Some of the year’s most-anticipated data on cancer drugs made its debut this weekend at the European Society for Medical Oncology Congress in Copenhagen, and no batch of data was more closely watched than the latest in lung cancer.
Merck & Co.’s PD-1 immunotherapy Keytruda showed its hand in previously untreated patients, and it was full of aces. In a result Merck called “really quite spectacular,” it slashed the risk of disease progression in half and cut the risk of death by 40%, compared with standard chemo.
Bristol-Myers Squibb, on the other hand, unveiled its failed first-line trial, which pitted its PD-1 checkpoint inhibitor Opdivo against chemo, without digging up any good news. The company is ready to move on with follow-up Opdivo research, including combo approaches with its other immunotherapy, Yervoy.
Roche’s Tecentriq, a third-to-market rival to Keytruda and Opdivo, put up non-small cell lung cancer data, too--in this case, in previously treated patients, where Keytruda and Opdivo are already approved. Tecentriq helped patents live longer, with a 13.8 month median survival figure that the company called “essentially unprecedented.”
Outside of lung cancer? Tesaro’s PARP inhibitor niraparib scored big-time, with progression-free survival benefits larger than have ever been seen in recurrent ovarian cancer, stoking hopes for the PARP med Pfizer is acquiring in its $14 billion deal for Medivation.
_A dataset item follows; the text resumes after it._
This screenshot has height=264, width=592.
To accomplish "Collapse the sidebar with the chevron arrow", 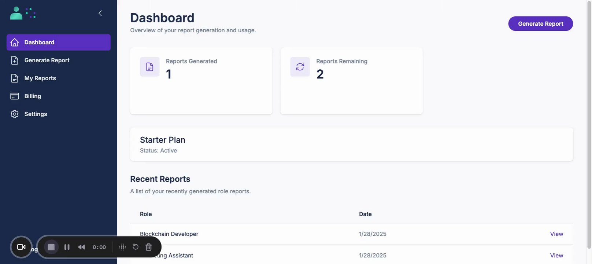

Novartis’ breast cancer med ribociclib, a would-be competitor to Pfizer’s blockbuster-in-the-making Ibrance, racked up data that showed it cut the risk of progression or death by 44%--results that matched up favorably with its future rival, analysts said.
And Pfizer laid out long-term data on its kidney cancer med Sutent, tested in patients who've had their cancers surgically removed. Sutent patients lived disease-free more than one year longer than placebo patients, a result Pfizer called "paradigm-changing," and fodder for a new indication for the aging med.